The fund, originally announced by the Prime Minister at the end of last year, will support a range of different projects including:
- Up to £3 million for the War Memorials Trust over the four year period of the First World War Centenary to boost support for their grant schemes and expand their team of specialist Conservation Officers to deliver this funding.
- Imperial War Museums will receive half a million pounds to develop a website to help communities find out where information about war memorials can be found. This ‘one stop shop’ will be delivered by 4 August this year. By 2018 the site will have developed substantially, to create an authoritative, fully-searchable, and free to access, national register of all recorded First World War memorials in the UK. This will allow people to search by name to find out where their relatives may be commemorated.
- English Heritage will receive half a million pounds to provide better protection for war memorials by tripling the number of listed war memorials; and to deliver a larger pool of skilled and trained specialists to repair memorials.
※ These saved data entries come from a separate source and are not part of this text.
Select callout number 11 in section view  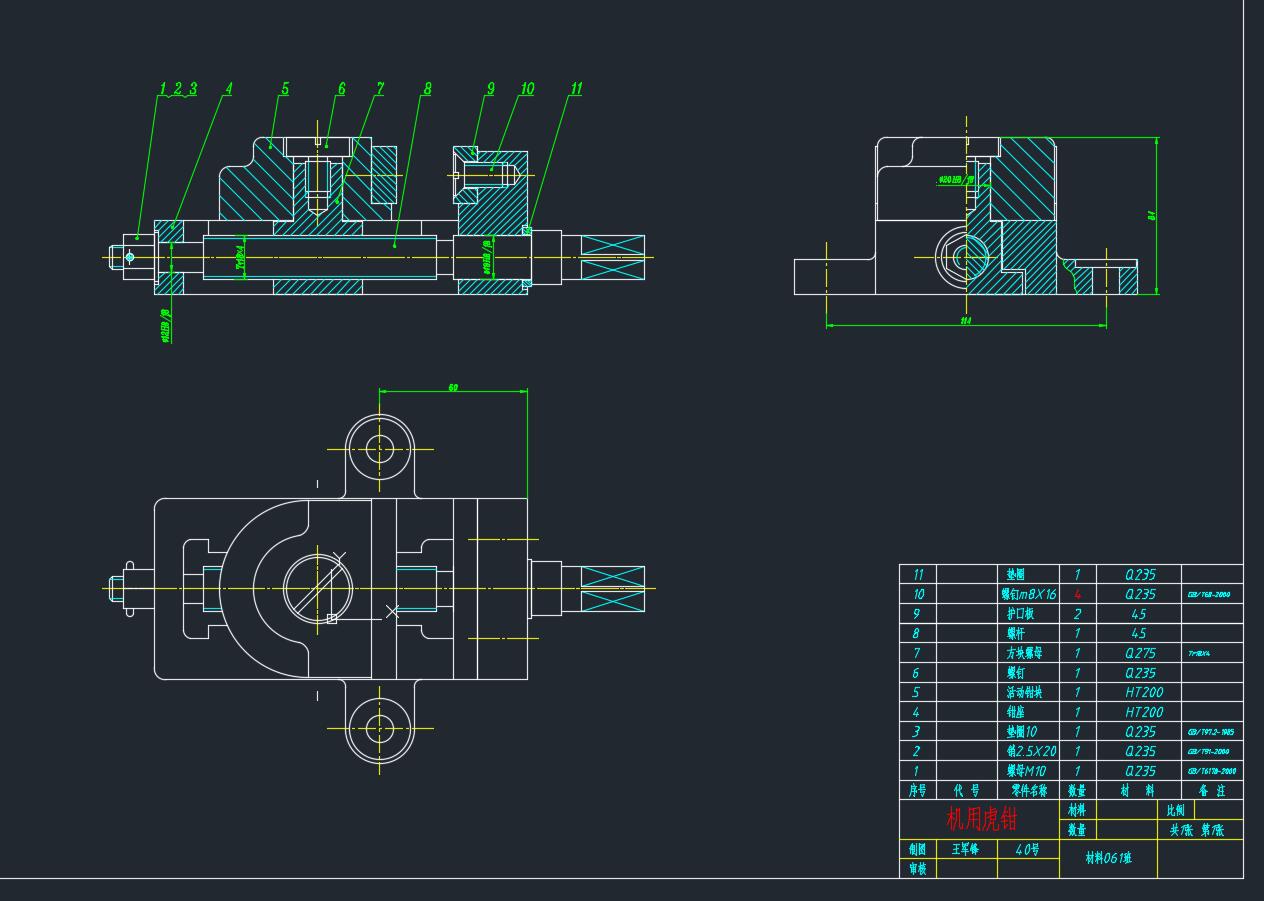[x=576, y=89]
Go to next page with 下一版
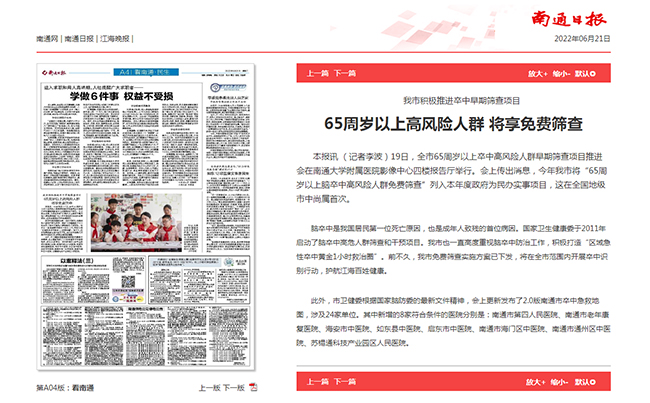650x403 pixels. [x=233, y=387]
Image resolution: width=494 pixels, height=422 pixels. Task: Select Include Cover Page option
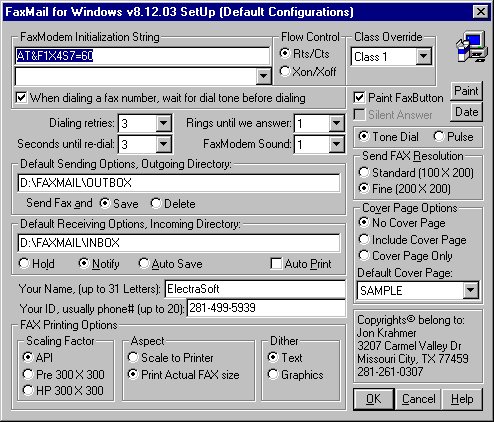pos(364,239)
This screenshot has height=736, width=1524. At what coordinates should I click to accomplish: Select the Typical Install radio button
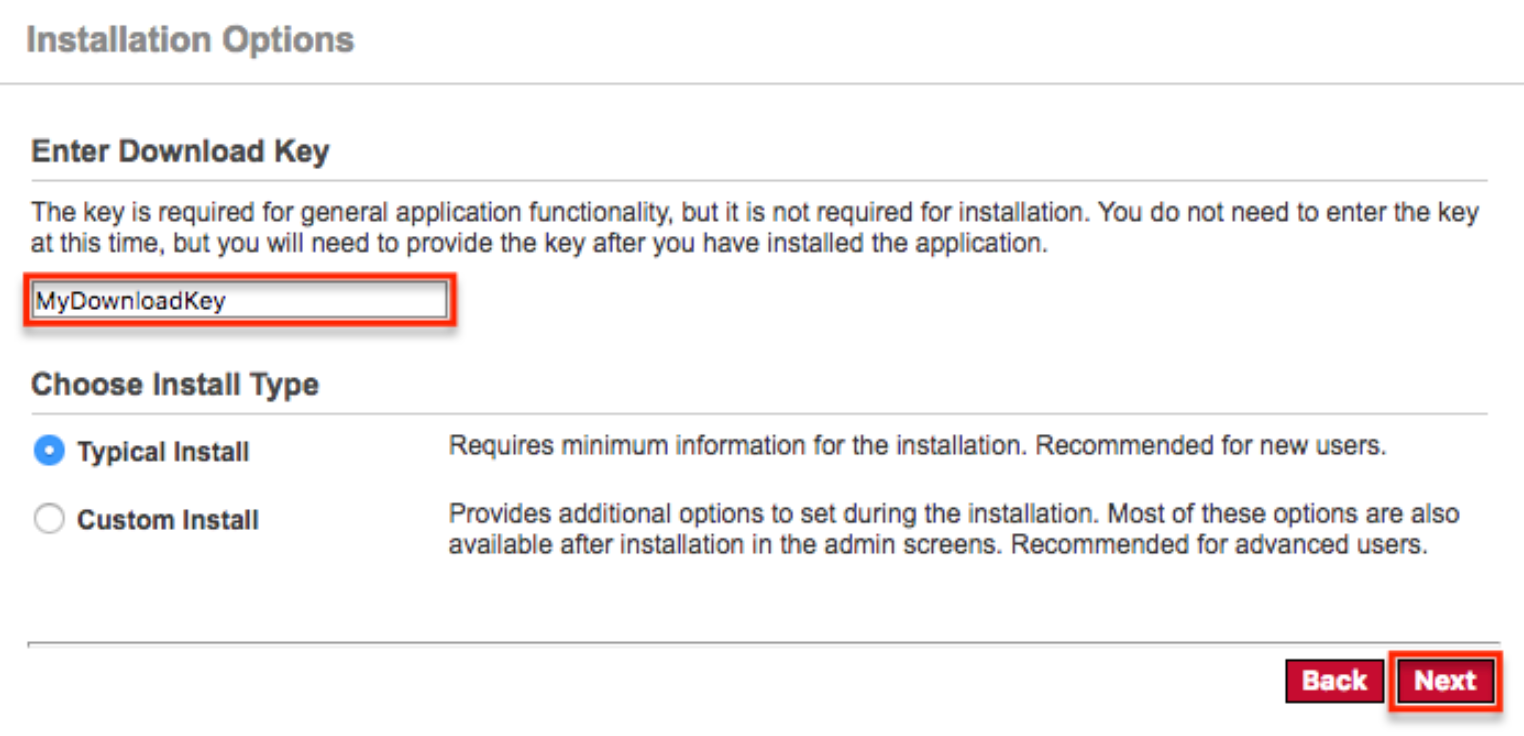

They will also develop an education toolkit for schools to allow pupils to research their local memorials.
- Civic Voice will be given half a million pounds to create a national network of volunteers over the four year centenary period to help build skills to assess the condition of war memorials and encourage their conservation.
- Proposals to use the remaining half a million pounds to care for First World War graves outside the remit of the Commonwealth War Graves Commission are being looked at.
Prime Minister David Cameron said:
As we reflect on the events that saw so many people make the ultimate sacrifice, I believe it is vital that we ensure our memorials are fitting tributes to the fallen. This £5 million will help ensure that local communities can access the funds they need to repair, protect and conserve war memorials across the country, so that they can remain places of respect for future generations and help people to better understand what happened a century ago.
Culture Secretary Sajid Javid said:
Our war memorials deserve to be treated with the same respect as those they commemorate. This £5 million fund will help conserve and protect our war memorials for the long term as well as ensuring there are skilled volunteers available to repair and preserve them in the proper way, so that those who paid the ultimate sacrifice a hundred years ago will still be remembered with pride in their communities for years to come.